GIVEN RECORDS section start

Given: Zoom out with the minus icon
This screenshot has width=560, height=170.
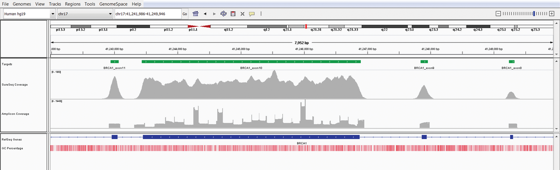Looking at the screenshot, I should point(498,14).
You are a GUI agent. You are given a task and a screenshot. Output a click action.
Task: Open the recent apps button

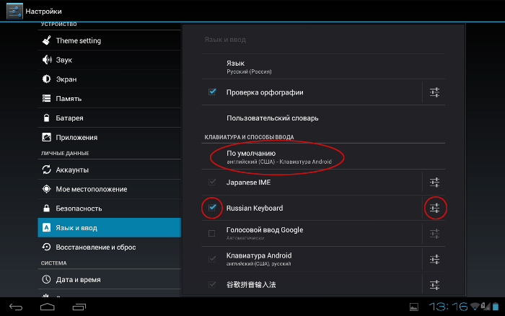[79, 307]
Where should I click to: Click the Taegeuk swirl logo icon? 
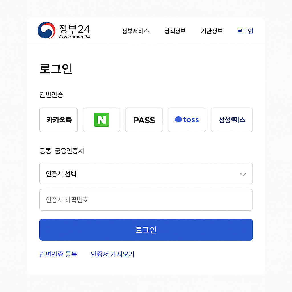tap(46, 30)
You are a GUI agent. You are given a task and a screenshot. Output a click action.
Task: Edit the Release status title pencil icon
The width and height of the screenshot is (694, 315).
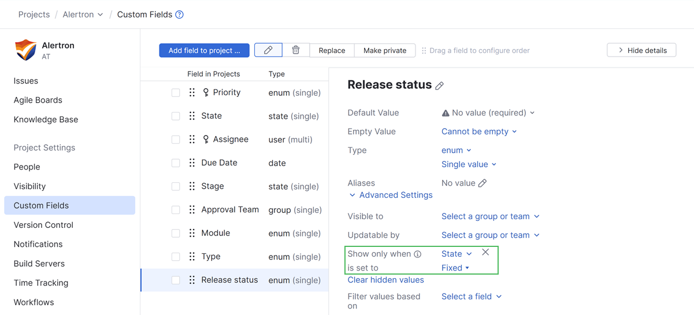pyautogui.click(x=440, y=85)
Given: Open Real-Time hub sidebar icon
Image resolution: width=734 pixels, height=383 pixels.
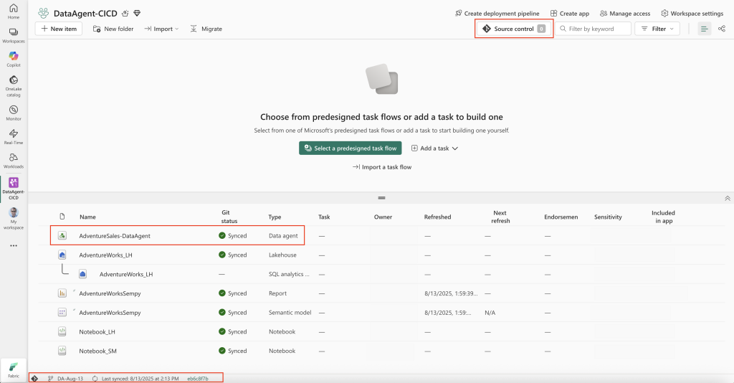Looking at the screenshot, I should point(13,136).
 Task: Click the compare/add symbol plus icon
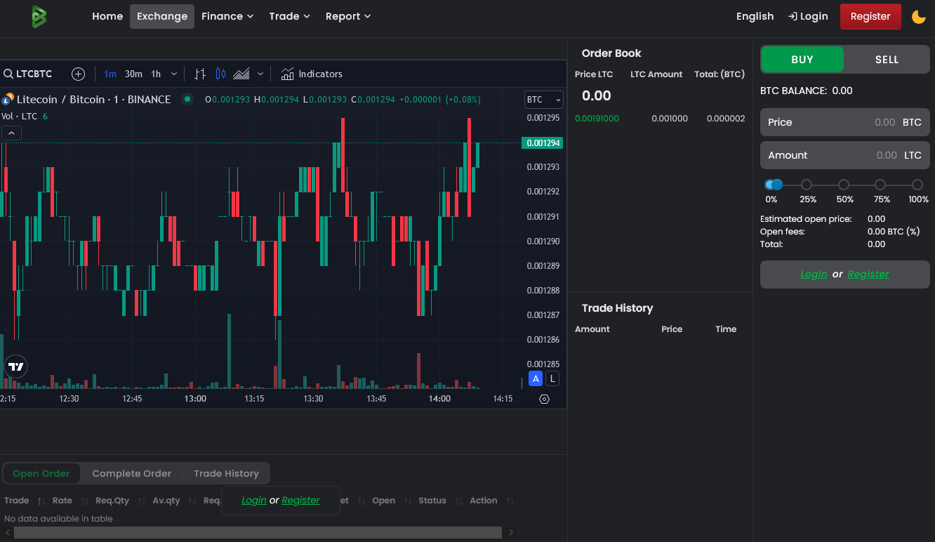coord(79,74)
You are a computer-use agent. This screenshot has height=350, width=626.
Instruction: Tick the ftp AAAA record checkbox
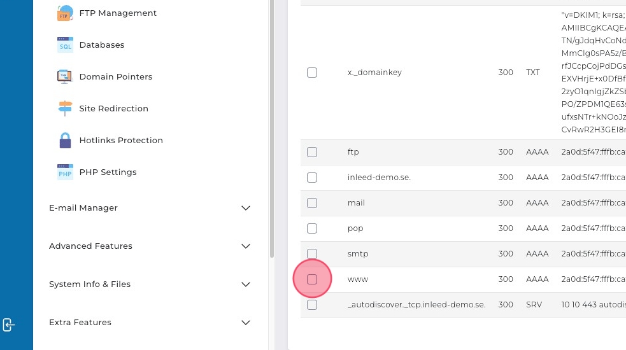pos(312,152)
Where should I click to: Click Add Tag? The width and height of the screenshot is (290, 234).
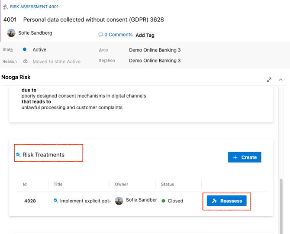(145, 35)
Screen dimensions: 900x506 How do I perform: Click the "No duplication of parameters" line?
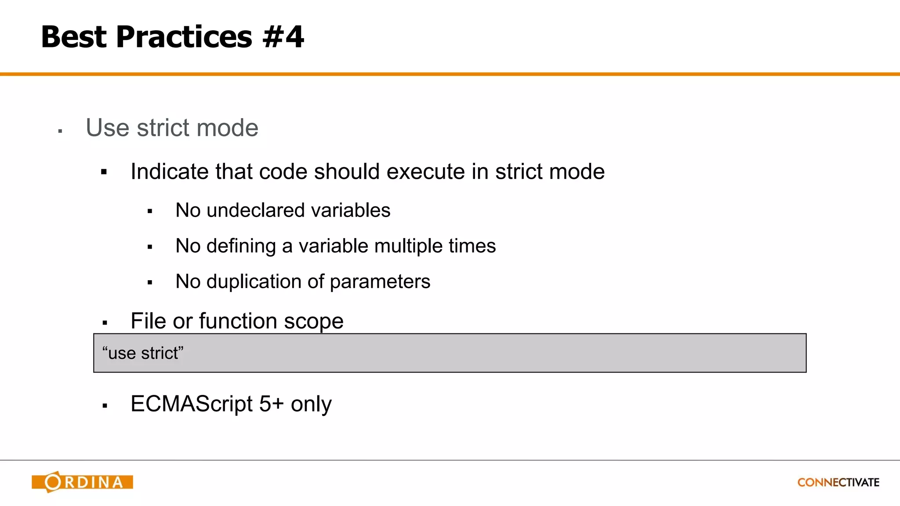click(x=303, y=282)

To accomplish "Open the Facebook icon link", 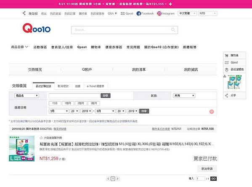I will [x=138, y=13].
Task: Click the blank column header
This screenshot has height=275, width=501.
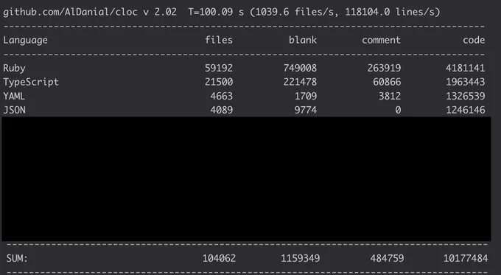Action: pos(303,40)
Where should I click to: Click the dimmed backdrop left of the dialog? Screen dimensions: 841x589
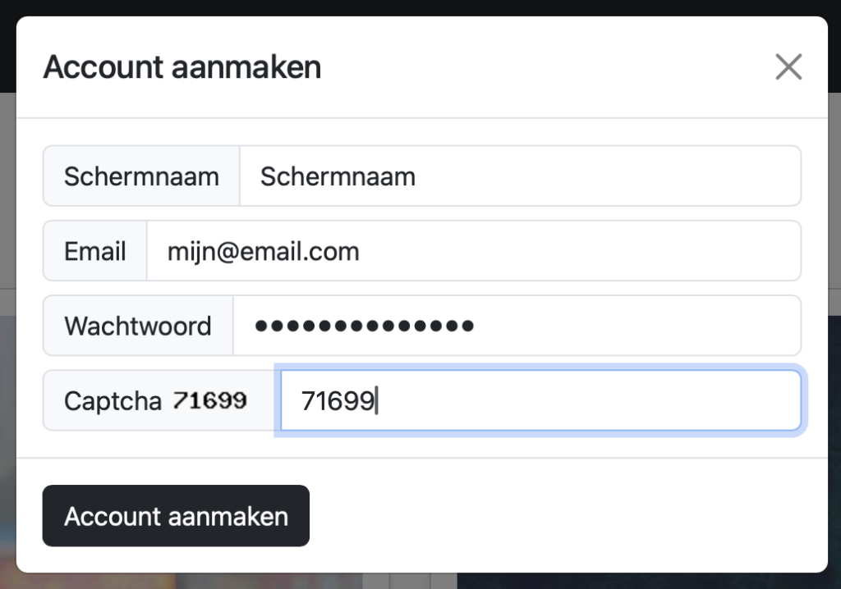[x=7, y=328]
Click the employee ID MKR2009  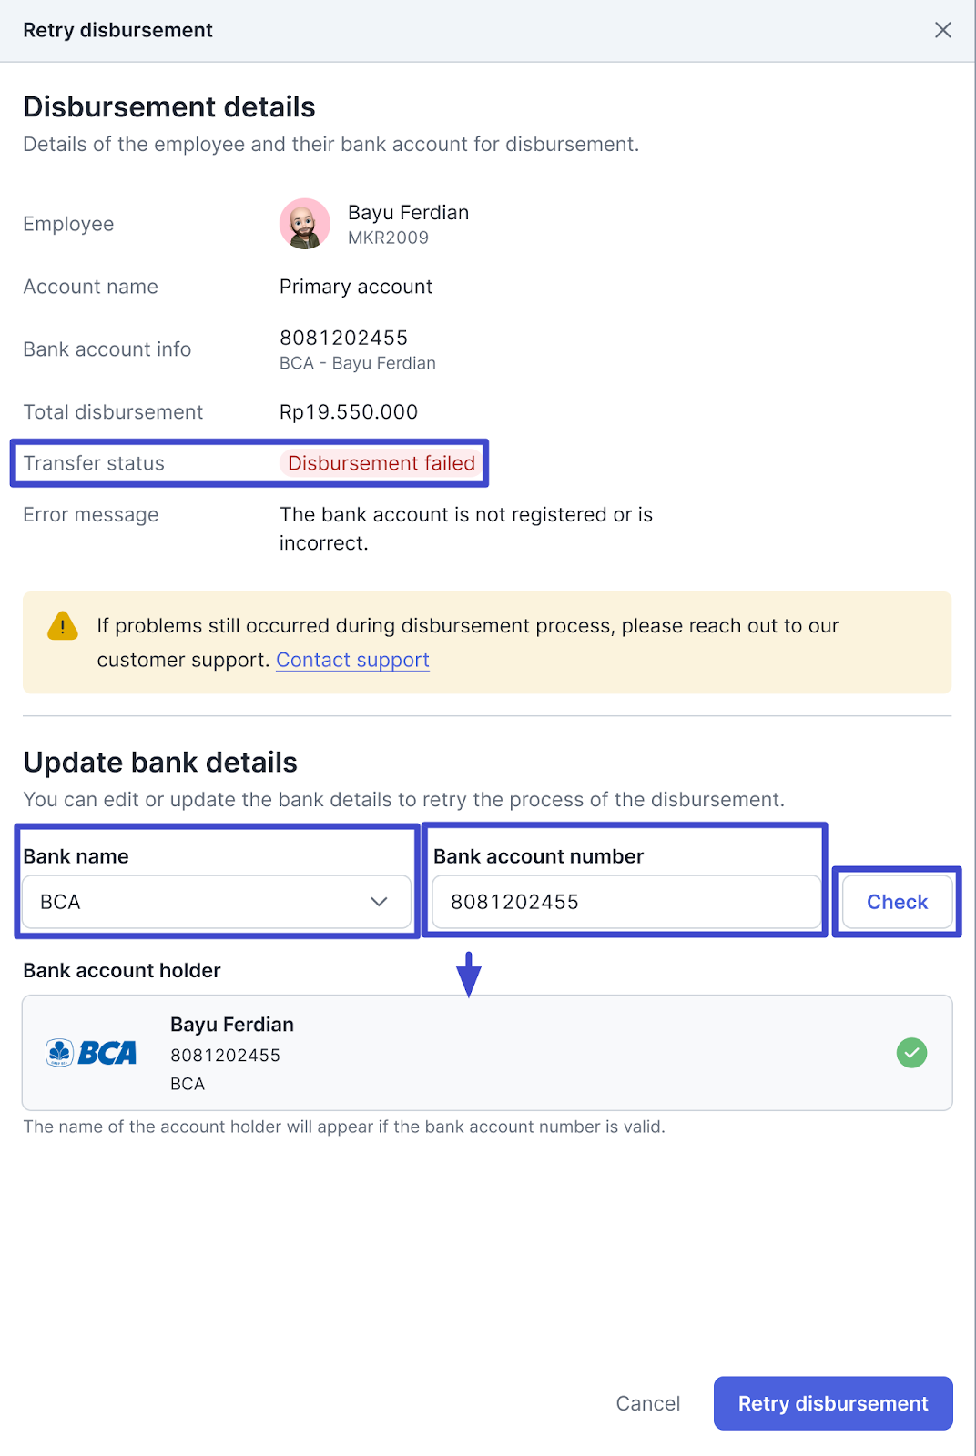click(388, 238)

GIVEN RECORDS section end

Each line from the top of the material through the line containing "Given: Open Real-Time hub sidebar icon" should be reproduced exactly; please drop any images.

Given: Zoom out with the minus icon
This screenshot has width=560, height=170.
Looking at the screenshot, I should point(498,14).
You are a GUI agent. You are given a task and a screenshot. Output a click action.
Task: Open the recent apps button

[79, 307]
Where should I click to: Click the Taegeuk swirl logo icon? 
tap(46, 30)
You are a GUI agent. You are given a task and a screenshot. Output a click action.
Task: Edit the Release status title pencil icon
The width and height of the screenshot is (694, 315).
pyautogui.click(x=440, y=85)
Given: Open Real-Time hub sidebar icon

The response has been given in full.